Surélévation d’immeuble

Surélévation d'immeuble

Surélévation immeuble

A l’heure où les grandes métropoles manquent cruellement de surfaces foncières pour entreprendre de vastes projets immobiliers et répondre à une demande toujours grandissante de logements, la surélévation d’immeuble semble être LA solution pour pallier à la pénurie d’habitations. Amplificateur de ce phénomène : la loi ALUR. En supprimant certaines contraintes juridiques, elle encourage depuis quelques années la réalisation de projets, individuels ou collectifs, qui visent à agrandir la surface habitable d’un foncier existant. Focus sur l’extension verticale, une pratique en vogue qui va sans nul doute bouleverser notre paysage urbain et le marché de l’immobilier dans les années à venir.

Immeuble surélevé

Les années 60 marquent plus particulièrement le fiasco de cette politique citadine où de nombreuses barres d’immeubles s’érigent et s’étalent partout en ville mais aussi en périphérie, le tout dans le plus grand désordre. Pollution du paysage urbain, tours souvent enclavées entre bitume et béton, elles composent aujourd’hui ces quartiers, devenus de véritables ghettos urbains, progressivement réhabilités pour essayer de sauver ce qui peut encore l’être.
Il faudra attendre 2014 pour que les directives gouvernementales assouplissent les règles relatives au plan local d’urbanisation (PLU) et tenter de pallier à cette dérive.
La densification urbaine se poursuit mais le COS est définitivement supprimé. Les m2 constructibles ne sont plus calculés par rapport à l’emprise au sol ; l’enjeu est donc bien de conserver le bâti existant en le modifiant verticalement dans un souci de limiter son étalement.
Levier fiscal, urbanistique et juridique, la rénovation des toitures se révèle être un moyen efficace de rentabiliser et valoriser son patrimoine immobilier, la surélévation est donc promise à un bel avenir.

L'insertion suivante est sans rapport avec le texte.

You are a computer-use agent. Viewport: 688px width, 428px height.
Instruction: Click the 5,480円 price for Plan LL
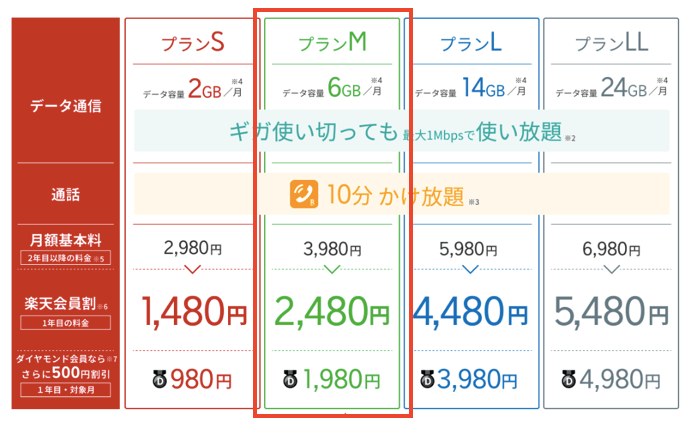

Si ce procédé est ultra tendance, il n’a pourtant rien de nouveau. Les premières surélévations sont apparues au début du XVII ème siècle dans des villes où le marché était déjà particulièrement tendu (notamment Paris) : le constat est alors sans appel, surélever revient moins cher que démolir pour reconstruire.
A partir de la seconde moitié du 20 ème siècle ce type de construction va considérablement ralentir pour laisser place à une politique d’urbanisme en opposition à celle de la première moitié du siècle, on démolit pour reconstruire. Les bâtiments existants sont rasés pour repenser des immeubles plus neufs, plus modernes et plus hauts, avec dès 1958, une mise en application du COS (Coefficients d’Occupation des Sols) qui favorisera le déploiement des constructions en restreignant les poumons verts des villes.